J: And what denomination church is that?

JM: It was a Methodists Church.

J: Methodist.....What other churches were active in the area when you were growing up?

JM: Well, we had--when I was a kid we had--the Baptist, and the Methodist. The only two that I know of, 'course, had four or five branches of the Baptists they call it the Hardshell Baptists, and Freewill Baptists whatever they want to call it, had several names for them. But actually the Baptists and the Methodists was about the only two churches around here at that time.

J: Okay. We've covered a lot of territory uh...appreciate your time and your efforts, I wonder before we wrap this up if there is anything that we haven't talked about that you would like to talk about, something of importance to you personally or uh...the importance of the town that we haven't...haven't discussed that you would like to go into?

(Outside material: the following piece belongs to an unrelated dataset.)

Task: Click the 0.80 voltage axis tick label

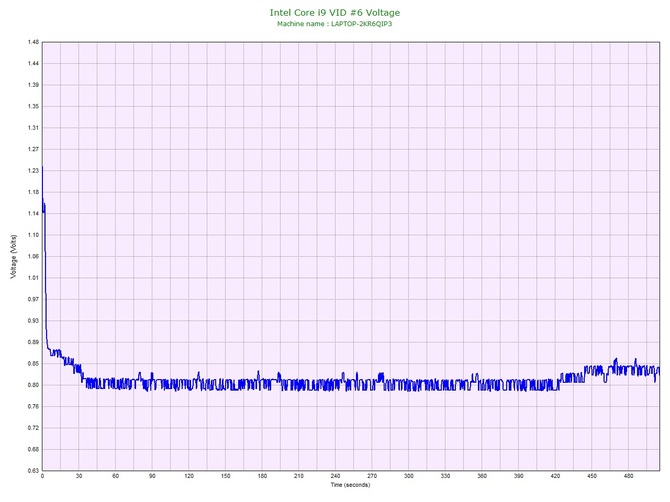Action: click(33, 385)
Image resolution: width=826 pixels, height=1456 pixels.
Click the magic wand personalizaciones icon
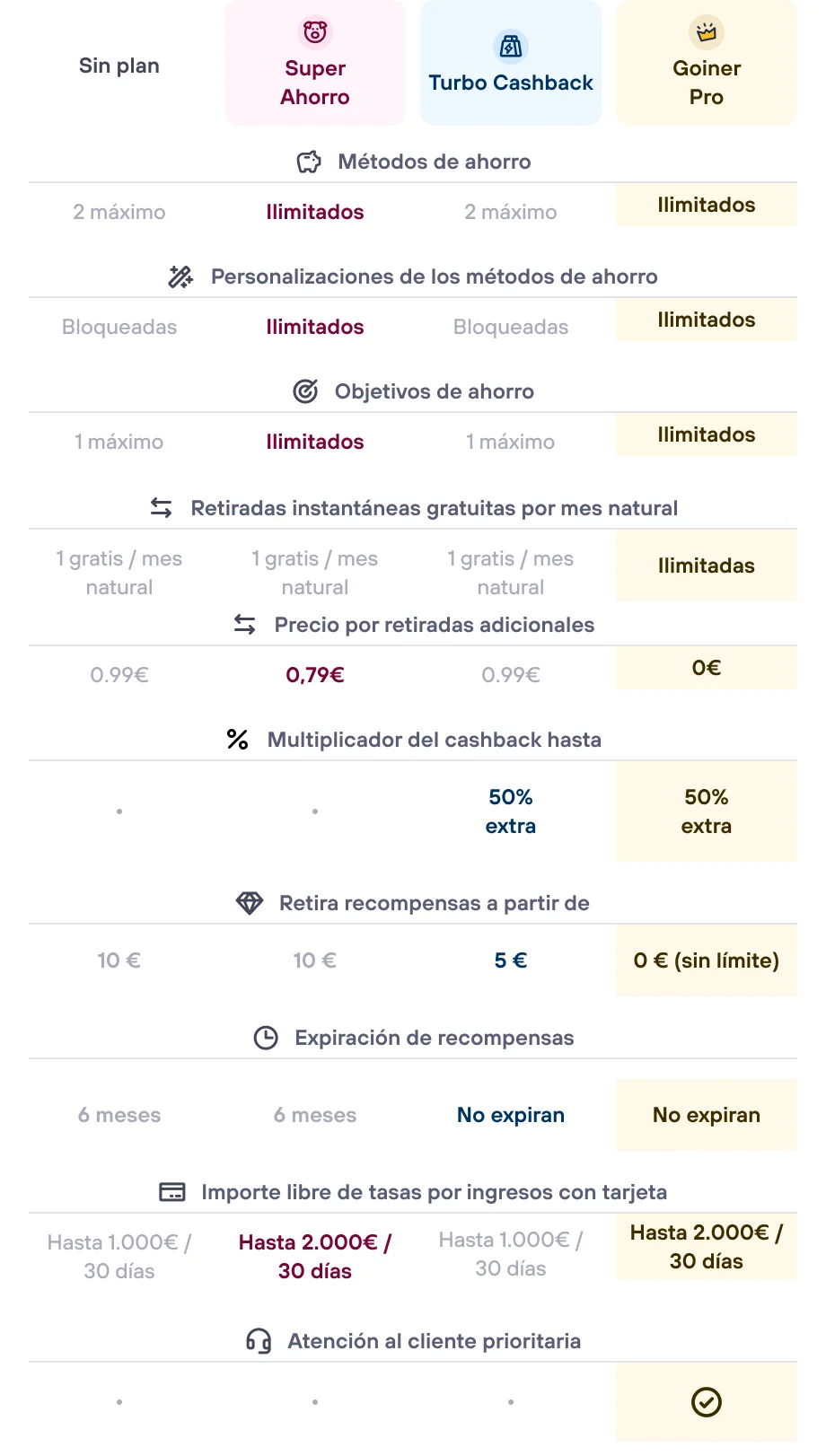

JM: Well I don't, I don't know unless somebody starts talking about something I can bring, pick up the subject and take it on, just try to think or go back in memory lane why I, it's pretty hard for me to do right now, being 76 years old it's hard enough, and being crippled too. Little handicapped to get out do anything that I want to do.

J: Okay. I thank you.

JM: Your entirely welcome, if anything that I can do or if anything that I can think, can think of or anything I'd be glad to tell you I can set around here and start reminiscing, why I can pick up a lot of things that I'd probably forgotten about.